# Zu erledigen:
[1] Gib aus dem Text über Richard Rorty den Abschnitt von „las, seinem Hauptwerk“ bis einschließlich „zu vermitteln, historisierte!“ wortgetreu aus.
[2] Greife den Text über Richard Rorty an seinem Ende auf und schreibe ihn weiter.

Bild: Richard Rorty (1931-2007)
Für Menschen auf der Suche nach Autoritäten war Richard Rorty nie der
richtige Denker. Wer etwa Philosophie studierte, um ein für allemal etwas
über die grundlegenden Strukturen der Welt, der Menschen und der Erkenntnis
zu erfahren, der konnte mit ihm seine Rortykrise erleben, so wie viele
Generationen von Intellektuellen zuvor ihre Kantkrise erlebt haben.
Ich kann mich noch gut an die Verblüffung erinnern, die mich überkam, als
ich zum ersten Mal die Einleitung zu "Kontingenz, Ironie und Solidarität"
las, seinem Hauptwerk von 1989. Mit welcher Gelassenheit er darin die
altehrwürdige philosophische Problematik, zwischen Allgemeinem und
Besonderem, Öffentlichem und Privatem zu vermitteln, historisierte!
Richard Rorty kam als Autor stets ohne gedankliches Prunken und Protzen
aus. Was man an dieser Einleitung gut zeigen kann. Sein Einsatz, das
philosophische Denken pragmatisch zu erden und aus seinen metaphysischen
Höhen in unsere Welt aus Raum, Zeit, Zufälligkeiten und Veränderungen
herunterzuholen, ist hier auch sprachlich zu sich gekommen. Ohne
Auftrumpfungsgesten erklärt Rorty darin den Gegensatz zwischen Denkern des
Individuums und der Selbsterschaffung (Nietzsche, Heidegger) und solchen
der Gesellschaft und der Gerechtigkeit (Marx, Habermas) für beendet - beide
Seiten haben recht: "Die einen erklären uns, dass wir nicht nur die
Stammessprache sprechen müssen, dass wir vielleicht unsere eigenen Worte
finden können, dass wir möglicherweise uns selbst gegenüber verpflichtet
sind, sie zu finden. Die anderen erklären uns, dass das nicht die einzige
Verpflichtung ist, die wir haben."
Wohlgemerkt, die Unterschiede zaubert Rorty gedanklich nicht weg, im
Gegenteil. Vielmehr können wir sie uns gerade nutzbar machen, indem wir, so
Rortys antidepressiver Weg aus diesem Widerstreit, die verschiedenen
Theorien wie Werkzeuge handhaben und sie anwenden, je nachdem, worüber wir
nachdenken. Rorty: "Wir könnten denken, dass sie sowenig eine Synthese
brauchen wie Malerpinsel und Brecheisen" - wobei offen bleibt, ob Rorty zum
Beispiel Habermas, seinen langjährigen Gesprächs- und Streitpartner, den
Pinseln oder den Brecheisen zurechnet, eine der vielen kleinen Ironien
dieser Prosa.

# Erfasste Daten:

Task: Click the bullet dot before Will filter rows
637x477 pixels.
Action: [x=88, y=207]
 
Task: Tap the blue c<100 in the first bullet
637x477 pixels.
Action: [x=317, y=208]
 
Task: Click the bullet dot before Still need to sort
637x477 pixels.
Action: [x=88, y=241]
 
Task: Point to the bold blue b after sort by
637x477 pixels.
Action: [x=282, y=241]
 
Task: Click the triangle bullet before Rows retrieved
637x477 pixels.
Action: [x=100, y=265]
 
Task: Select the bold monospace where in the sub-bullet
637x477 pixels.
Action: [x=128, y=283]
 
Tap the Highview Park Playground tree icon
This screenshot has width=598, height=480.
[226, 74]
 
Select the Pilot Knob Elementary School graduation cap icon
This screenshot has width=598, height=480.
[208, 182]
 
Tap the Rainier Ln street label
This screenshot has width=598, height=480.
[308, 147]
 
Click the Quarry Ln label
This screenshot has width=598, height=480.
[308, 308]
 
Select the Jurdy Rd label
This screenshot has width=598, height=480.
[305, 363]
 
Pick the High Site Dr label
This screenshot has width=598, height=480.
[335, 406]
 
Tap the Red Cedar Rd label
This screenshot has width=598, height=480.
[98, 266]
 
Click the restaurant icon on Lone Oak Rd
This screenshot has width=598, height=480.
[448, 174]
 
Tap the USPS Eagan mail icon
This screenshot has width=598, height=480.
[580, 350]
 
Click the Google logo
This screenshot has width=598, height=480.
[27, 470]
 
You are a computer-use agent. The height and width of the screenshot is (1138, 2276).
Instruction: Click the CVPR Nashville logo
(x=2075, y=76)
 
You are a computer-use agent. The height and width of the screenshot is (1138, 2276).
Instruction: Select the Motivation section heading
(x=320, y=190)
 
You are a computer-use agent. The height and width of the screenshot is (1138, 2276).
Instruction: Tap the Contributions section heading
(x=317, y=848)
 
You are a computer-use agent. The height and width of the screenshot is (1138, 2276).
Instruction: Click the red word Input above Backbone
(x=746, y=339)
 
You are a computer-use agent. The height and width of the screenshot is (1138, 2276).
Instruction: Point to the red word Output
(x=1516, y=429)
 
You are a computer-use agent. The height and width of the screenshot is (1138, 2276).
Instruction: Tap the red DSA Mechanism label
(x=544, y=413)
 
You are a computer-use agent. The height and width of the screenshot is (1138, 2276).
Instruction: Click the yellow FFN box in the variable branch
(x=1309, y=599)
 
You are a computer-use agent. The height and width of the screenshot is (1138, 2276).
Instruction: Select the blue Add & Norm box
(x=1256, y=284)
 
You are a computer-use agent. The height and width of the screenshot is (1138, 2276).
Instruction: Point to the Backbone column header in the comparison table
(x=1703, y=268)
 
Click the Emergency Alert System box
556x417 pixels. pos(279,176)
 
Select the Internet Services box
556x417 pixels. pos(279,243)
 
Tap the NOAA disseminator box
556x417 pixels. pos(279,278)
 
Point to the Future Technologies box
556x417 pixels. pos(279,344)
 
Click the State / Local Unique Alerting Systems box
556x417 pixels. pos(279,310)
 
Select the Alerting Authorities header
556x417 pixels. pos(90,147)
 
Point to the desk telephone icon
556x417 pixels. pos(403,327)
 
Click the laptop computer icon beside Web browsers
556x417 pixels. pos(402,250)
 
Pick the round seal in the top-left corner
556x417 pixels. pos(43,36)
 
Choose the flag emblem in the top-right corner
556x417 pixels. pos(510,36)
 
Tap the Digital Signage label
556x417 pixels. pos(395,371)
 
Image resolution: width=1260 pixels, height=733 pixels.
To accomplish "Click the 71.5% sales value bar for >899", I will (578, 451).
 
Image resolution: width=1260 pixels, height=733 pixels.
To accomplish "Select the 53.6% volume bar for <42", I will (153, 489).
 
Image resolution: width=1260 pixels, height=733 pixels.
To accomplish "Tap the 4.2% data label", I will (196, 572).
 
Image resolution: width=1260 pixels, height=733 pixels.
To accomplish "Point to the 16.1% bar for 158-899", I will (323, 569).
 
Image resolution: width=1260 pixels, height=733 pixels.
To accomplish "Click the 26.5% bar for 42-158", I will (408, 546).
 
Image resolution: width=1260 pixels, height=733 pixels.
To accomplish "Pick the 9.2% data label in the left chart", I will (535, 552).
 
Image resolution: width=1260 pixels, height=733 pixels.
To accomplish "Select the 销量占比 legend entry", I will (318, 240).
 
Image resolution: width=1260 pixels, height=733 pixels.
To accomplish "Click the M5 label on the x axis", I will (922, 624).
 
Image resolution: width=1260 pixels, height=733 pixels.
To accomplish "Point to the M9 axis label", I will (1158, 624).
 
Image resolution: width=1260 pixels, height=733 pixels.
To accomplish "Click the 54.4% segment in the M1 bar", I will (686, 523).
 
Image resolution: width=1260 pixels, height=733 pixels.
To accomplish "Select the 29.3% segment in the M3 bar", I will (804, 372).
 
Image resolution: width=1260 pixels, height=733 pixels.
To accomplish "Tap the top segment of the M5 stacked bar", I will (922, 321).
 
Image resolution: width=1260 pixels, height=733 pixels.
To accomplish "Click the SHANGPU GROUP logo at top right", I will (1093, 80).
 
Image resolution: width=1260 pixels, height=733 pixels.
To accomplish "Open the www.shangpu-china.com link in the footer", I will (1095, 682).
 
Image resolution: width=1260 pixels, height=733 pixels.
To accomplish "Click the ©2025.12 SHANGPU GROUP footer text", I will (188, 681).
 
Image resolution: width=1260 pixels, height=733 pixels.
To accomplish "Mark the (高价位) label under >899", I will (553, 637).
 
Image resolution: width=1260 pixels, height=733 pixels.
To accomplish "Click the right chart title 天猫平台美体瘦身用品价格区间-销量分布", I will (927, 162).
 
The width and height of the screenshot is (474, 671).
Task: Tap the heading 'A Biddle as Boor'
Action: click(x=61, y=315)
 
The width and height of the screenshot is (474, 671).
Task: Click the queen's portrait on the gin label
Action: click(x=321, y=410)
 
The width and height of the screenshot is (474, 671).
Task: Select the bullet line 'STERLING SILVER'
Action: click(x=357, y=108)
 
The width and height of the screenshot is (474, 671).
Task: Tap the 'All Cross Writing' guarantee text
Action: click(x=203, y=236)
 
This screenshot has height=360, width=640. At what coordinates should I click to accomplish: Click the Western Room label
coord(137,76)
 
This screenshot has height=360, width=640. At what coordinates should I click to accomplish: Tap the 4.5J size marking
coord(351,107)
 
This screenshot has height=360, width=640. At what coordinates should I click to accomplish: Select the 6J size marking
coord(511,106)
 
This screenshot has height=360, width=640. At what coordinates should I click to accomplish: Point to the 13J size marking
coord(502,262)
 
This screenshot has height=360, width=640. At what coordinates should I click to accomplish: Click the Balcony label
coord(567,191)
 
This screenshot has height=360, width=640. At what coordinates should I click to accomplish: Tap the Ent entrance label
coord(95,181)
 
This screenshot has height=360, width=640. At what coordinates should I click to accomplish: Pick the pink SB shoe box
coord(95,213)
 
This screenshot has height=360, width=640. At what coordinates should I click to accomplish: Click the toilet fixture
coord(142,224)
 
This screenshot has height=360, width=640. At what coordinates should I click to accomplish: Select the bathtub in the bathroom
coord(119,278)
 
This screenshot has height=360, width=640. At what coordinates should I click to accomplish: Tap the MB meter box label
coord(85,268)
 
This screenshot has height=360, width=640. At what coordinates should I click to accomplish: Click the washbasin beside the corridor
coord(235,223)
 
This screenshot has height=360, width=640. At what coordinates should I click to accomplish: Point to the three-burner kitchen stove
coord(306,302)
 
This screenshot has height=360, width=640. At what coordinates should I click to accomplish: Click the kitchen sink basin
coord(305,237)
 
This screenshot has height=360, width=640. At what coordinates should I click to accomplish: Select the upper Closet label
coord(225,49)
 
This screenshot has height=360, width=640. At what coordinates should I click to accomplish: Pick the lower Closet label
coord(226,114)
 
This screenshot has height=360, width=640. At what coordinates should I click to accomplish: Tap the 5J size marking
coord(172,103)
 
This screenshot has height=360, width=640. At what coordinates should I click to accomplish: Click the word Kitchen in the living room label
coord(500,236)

# Ergebnisse der Aufgaben:
[1]
las, seinem Hauptwerk von 1989. Mit welcher Gelassenheit er darin die
altehrwürdige philosophische Problematik, zwischen Allgemeinem und
Besonderem, Öffentlichem und Privatem zu vermitteln, historisierte!

[2]
Vom Grübeln hin zum Handeln: Das ist die Wendung, die Richard Rorty
insgesamt vorschlägt. Er regt dazu an, die Hoffnung aufzugeben, durch
tiefes Nachdenken einen letzten Grund, eine unbezweifelbare Gewissheit zu
finden, auf der man sein Handeln gründen könnte - eine solche Ordnung
jenseits von Raum und Zeit, die festsetzt, worauf es im Leben ankommt, kann
es nicht geben. Stattdessen möchte Rorty, platt gesagt, dazu ermuntern,
nach vorn zu gucken und die Verwirklichung unserer Freiheit als nie
abschließbares und stets mit Versuchen und Irrtümern begleitetes Projekt zu
begreifen. Ein sozusagen nach vorne gerichtetes Durchwursteln - mit den
Zielpunkten, mehr und vielfältigere Glücksmöglichkeiten für die Individuen
zu schaffen und das Leid zu minimieren - ersetzt die Versuche, eine Instanz
aufzuspüren, die einem sagt, was man zu tun hat: heißt diese Instanz nun
Gott, Natur des Menschen, Vernunft, Moral, Theorie oder wie auch immer. Die
Geschichten von solchen Autoritäten hat Rorty dann durch Geschichten von
ebenso pragmatischen wie emphatischen Ansätzen zur
Gesellschaftsverbesserung ersetzt, die ohne Letztbegründungen auskommen;
einer seiner großen Gewährsmänner ist John Dewey.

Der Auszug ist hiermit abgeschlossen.